Three hundred yards up the river, in the shade of a huge bowlder,
round an end of which the water hurried in a green swirl that it
might the sooner lie quiet in the deep, dark pool below, Good
Indian, picking his solitary way over the loose rocks, came
unexpectedly upon Baumberger, his heavy pipe sagging a corner of
his flabby mouth, while he painstakingly detached a fly from his
leader, hooked it into the proper compartment of his fly-book,
and hesitated over his selection of another to take its place.

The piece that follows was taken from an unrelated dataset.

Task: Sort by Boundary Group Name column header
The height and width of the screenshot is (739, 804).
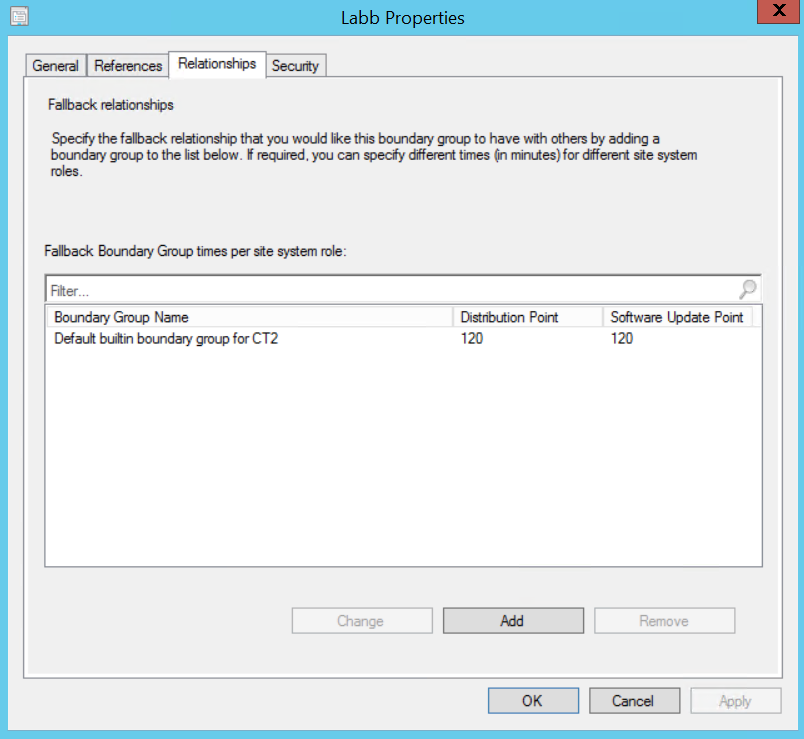Action: [248, 317]
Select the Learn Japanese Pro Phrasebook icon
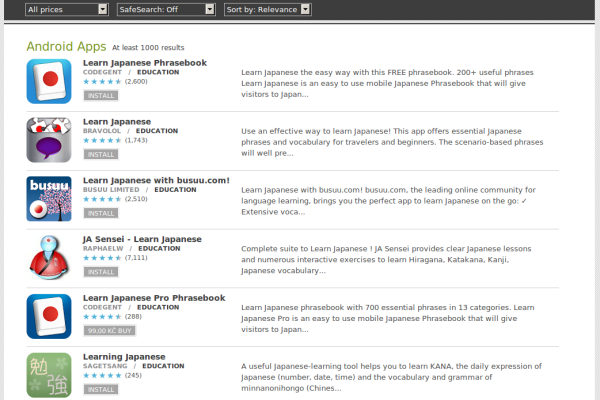Screen dimensions: 600x400 tap(49, 315)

Absorption was writ deep on his gross countenance, and he
recognized the intruder by the briefest of flickering glances and
the slightest of nods.
"Keep back from that hole, will yuh?" he muttered, jerking his
head toward the still pool. "I ain't tried it yet."
Good Indian was not particularly interested in his own fishing.
The sight of Baumberger, bulking there in the shade with his
sagging cheeks and sagging pipe, his flopping old hat and baggy
canvas fishing-coat, with his battered basket slung over his
slouching shoulder and sagging with the weight of his catch; the
sloppy wrinkles of his high, rubber boots shining blackly from
recent immersion in the stream, caught his errant attention, and
stayed him for a few minutes to watch.